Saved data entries
::::::::
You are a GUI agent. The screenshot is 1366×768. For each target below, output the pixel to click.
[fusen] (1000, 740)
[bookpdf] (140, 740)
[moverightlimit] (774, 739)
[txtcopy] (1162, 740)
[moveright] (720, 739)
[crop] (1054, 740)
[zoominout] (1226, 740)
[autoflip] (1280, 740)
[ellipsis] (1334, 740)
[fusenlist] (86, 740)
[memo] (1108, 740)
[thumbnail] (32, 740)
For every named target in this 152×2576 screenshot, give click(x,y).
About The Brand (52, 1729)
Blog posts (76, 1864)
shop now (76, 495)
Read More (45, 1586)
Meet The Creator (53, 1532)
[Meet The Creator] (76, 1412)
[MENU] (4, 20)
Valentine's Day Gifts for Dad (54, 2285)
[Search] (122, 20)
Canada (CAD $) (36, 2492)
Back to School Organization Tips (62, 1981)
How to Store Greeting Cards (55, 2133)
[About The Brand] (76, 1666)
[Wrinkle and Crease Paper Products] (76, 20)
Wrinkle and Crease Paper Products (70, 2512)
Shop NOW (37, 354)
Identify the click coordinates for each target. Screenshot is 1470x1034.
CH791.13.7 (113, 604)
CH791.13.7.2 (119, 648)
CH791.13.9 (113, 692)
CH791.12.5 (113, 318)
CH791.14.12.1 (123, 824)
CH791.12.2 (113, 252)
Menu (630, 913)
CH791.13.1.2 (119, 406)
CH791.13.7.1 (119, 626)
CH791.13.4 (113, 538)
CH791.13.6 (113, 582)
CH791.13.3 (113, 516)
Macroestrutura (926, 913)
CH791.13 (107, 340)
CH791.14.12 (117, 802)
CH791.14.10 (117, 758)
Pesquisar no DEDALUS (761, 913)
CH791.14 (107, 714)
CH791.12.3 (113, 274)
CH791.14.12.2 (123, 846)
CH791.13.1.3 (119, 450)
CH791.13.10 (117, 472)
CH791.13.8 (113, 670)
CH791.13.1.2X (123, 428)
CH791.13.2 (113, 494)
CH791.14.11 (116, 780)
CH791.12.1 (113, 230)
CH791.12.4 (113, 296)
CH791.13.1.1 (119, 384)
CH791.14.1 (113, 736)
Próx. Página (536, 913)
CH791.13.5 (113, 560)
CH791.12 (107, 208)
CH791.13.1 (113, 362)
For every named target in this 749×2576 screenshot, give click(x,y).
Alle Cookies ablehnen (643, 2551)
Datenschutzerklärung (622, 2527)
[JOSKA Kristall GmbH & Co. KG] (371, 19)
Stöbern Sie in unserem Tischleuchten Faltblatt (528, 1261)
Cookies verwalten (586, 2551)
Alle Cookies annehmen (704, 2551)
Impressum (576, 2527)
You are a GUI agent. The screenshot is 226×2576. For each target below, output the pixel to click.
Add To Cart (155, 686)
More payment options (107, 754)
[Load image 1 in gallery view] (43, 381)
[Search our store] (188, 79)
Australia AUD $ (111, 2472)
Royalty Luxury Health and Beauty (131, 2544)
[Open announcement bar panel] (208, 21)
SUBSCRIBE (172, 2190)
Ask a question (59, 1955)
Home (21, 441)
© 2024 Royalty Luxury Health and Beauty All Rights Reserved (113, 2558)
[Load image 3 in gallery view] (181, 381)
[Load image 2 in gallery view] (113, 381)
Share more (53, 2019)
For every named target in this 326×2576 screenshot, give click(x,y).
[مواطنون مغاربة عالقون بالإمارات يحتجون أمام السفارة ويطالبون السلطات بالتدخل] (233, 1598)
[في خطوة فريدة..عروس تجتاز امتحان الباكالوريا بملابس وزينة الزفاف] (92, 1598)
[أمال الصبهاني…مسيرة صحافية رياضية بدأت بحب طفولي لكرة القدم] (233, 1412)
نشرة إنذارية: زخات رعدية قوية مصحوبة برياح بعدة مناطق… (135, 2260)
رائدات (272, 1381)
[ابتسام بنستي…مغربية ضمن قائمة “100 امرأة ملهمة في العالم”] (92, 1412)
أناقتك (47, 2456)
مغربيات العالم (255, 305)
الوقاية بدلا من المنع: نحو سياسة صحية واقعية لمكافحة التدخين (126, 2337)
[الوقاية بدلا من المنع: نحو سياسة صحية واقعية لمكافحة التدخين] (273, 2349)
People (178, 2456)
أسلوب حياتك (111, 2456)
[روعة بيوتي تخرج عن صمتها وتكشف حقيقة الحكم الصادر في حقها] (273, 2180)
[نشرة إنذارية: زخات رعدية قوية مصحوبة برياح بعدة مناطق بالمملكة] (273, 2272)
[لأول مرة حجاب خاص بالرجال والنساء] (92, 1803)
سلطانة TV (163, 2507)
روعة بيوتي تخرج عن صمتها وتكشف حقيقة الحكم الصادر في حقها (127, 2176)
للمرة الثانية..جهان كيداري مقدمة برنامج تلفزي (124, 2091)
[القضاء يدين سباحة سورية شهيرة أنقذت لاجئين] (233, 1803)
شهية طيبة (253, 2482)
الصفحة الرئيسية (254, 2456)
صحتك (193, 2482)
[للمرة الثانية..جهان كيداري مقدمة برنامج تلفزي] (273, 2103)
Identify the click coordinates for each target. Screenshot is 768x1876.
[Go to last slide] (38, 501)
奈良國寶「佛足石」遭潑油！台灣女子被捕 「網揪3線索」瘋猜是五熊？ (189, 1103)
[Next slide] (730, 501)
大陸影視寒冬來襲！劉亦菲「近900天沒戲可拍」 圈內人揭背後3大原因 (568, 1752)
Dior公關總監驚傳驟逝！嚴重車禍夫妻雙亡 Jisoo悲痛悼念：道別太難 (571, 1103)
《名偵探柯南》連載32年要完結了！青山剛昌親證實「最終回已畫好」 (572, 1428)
::::::::
* [Exercise objective]:
Your task is an exact transcription of every line above.

* [Finished exercise]:
You are a GUI agent. The screenshot is 1366×768. For each target below, output the pixel to click.
[fusen] (1000, 740)
[bookpdf] (140, 740)
[moverightlimit] (774, 739)
[txtcopy] (1162, 740)
[moveright] (720, 739)
[crop] (1054, 740)
[zoominout] (1226, 740)
[autoflip] (1280, 740)
[ellipsis] (1334, 740)
[fusenlist] (86, 740)
[memo] (1108, 740)
[thumbnail] (32, 740)
For every named target in this 152×2576 screenshot, give click(x,y).
About The Brand (52, 1729)
Blog posts (76, 1864)
shop now (76, 495)
Read More (45, 1586)
Meet The Creator (53, 1532)
[Meet The Creator] (76, 1412)
[MENU] (4, 20)
Valentine's Day Gifts for Dad (54, 2285)
[Search] (122, 20)
Canada (CAD $) (36, 2492)
Back to School Organization Tips (62, 1981)
How to Store Greeting Cards (55, 2133)
[About The Brand] (76, 1666)
[Wrinkle and Crease Paper Products] (76, 20)
Wrinkle and Crease Paper Products (70, 2512)
Shop NOW (37, 354)
Identify the click coordinates for each target. Screenshot is 1470x1034.
CH791.13.7 (113, 604)
CH791.13.7.2 (119, 648)
CH791.13.9 (113, 692)
CH791.12.5 (113, 318)
CH791.14.12.1 (123, 824)
CH791.12.2 (113, 252)
Menu (630, 913)
CH791.13.1.2 (119, 406)
CH791.13.7.1 (119, 626)
CH791.13.4 (113, 538)
CH791.13.6 (113, 582)
CH791.13.3 (113, 516)
Macroestrutura (926, 913)
CH791.13 (107, 340)
CH791.14.12 (117, 802)
CH791.14.10 (117, 758)
Pesquisar no DEDALUS (761, 913)
CH791.14 (107, 714)
CH791.12.3 (113, 274)
CH791.14.12.2 (123, 846)
CH791.13.1.3 (119, 450)
CH791.13.10 (117, 472)
CH791.13.8 (113, 670)
CH791.13.1.2X (123, 428)
CH791.13.2 (113, 494)
CH791.14.11 (116, 780)
CH791.12.1 (113, 230)
CH791.12.4 (113, 296)
CH791.13.1.1 (119, 384)
CH791.14.1 (113, 736)
Próx. Página (536, 913)
CH791.13.5 (113, 560)
CH791.12 (107, 208)
CH791.13.1 (113, 362)
For every named target in this 749×2576 screenshot, give click(x,y).
Alle Cookies ablehnen (643, 2551)
Datenschutzerklärung (622, 2527)
[JOSKA Kristall GmbH & Co. KG] (371, 19)
Stöbern Sie in unserem Tischleuchten Faltblatt (528, 1261)
Cookies verwalten (586, 2551)
Alle Cookies annehmen (704, 2551)
Impressum (576, 2527)
You are a GUI agent. The screenshot is 226×2576. For each target below, output the pixel to click.
Add To Cart (155, 686)
More payment options (107, 754)
[Load image 1 in gallery view] (43, 381)
[Search our store] (188, 79)
Australia AUD $ (111, 2472)
Royalty Luxury Health and Beauty (131, 2544)
[Open announcement bar panel] (208, 21)
SUBSCRIBE (172, 2190)
Ask a question (59, 1955)
Home (21, 441)
© 2024 Royalty Luxury Health and Beauty All Rights Reserved (113, 2558)
[Load image 3 in gallery view] (181, 381)
[Load image 2 in gallery view] (113, 381)
Share more (53, 2019)
For every named target in this 326×2576 screenshot, give click(x,y).
[مواطنون مغاربة عالقون بالإمارات يحتجون أمام السفارة ويطالبون السلطات بالتدخل] (233, 1598)
[في خطوة فريدة..عروس تجتاز امتحان الباكالوريا بملابس وزينة الزفاف] (92, 1598)
[أمال الصبهاني…مسيرة صحافية رياضية بدأت بحب طفولي لكرة القدم] (233, 1412)
نشرة إنذارية: زخات رعدية قوية مصحوبة برياح بعدة مناطق… (135, 2260)
رائدات (272, 1381)
[ابتسام بنستي…مغربية ضمن قائمة “100 امرأة ملهمة في العالم”] (92, 1412)
أناقتك (47, 2456)
مغربيات العالم (255, 305)
الوقاية بدلا من المنع: نحو سياسة صحية واقعية لمكافحة التدخين (126, 2337)
[الوقاية بدلا من المنع: نحو سياسة صحية واقعية لمكافحة التدخين] (273, 2349)
People (178, 2456)
أسلوب حياتك (111, 2456)
[روعة بيوتي تخرج عن صمتها وتكشف حقيقة الحكم الصادر في حقها] (273, 2180)
[نشرة إنذارية: زخات رعدية قوية مصحوبة برياح بعدة مناطق بالمملكة] (273, 2272)
[لأول مرة حجاب خاص بالرجال والنساء] (92, 1803)
سلطانة TV (163, 2507)
روعة بيوتي تخرج عن صمتها وتكشف حقيقة الحكم الصادر في حقها (127, 2176)
للمرة الثانية..جهان كيداري مقدمة برنامج تلفزي (124, 2091)
[القضاء يدين سباحة سورية شهيرة أنقذت لاجئين] (233, 1803)
شهية طيبة (253, 2482)
الصفحة الرئيسية (254, 2456)
صحتك (193, 2482)
[للمرة الثانية..جهان كيداري مقدمة برنامج تلفزي] (273, 2103)
Identify the click coordinates for each target. Screenshot is 768x1876.
[Go to last slide] (38, 501)
奈良國寶「佛足石」遭潑油！台灣女子被捕 「網揪3線索」瘋猜是五熊？ (189, 1103)
[Next slide] (730, 501)
大陸影視寒冬來襲！劉亦菲「近900天沒戲可拍」 圈內人揭背後3大原因 (568, 1752)
Dior公關總監驚傳驟逝！嚴重車禍夫妻雙亡 Jisoo悲痛悼念：道別太難 (571, 1103)
《名偵探柯南》連載32年要完結了！青山剛昌親證實「最終回已畫好」 (572, 1428)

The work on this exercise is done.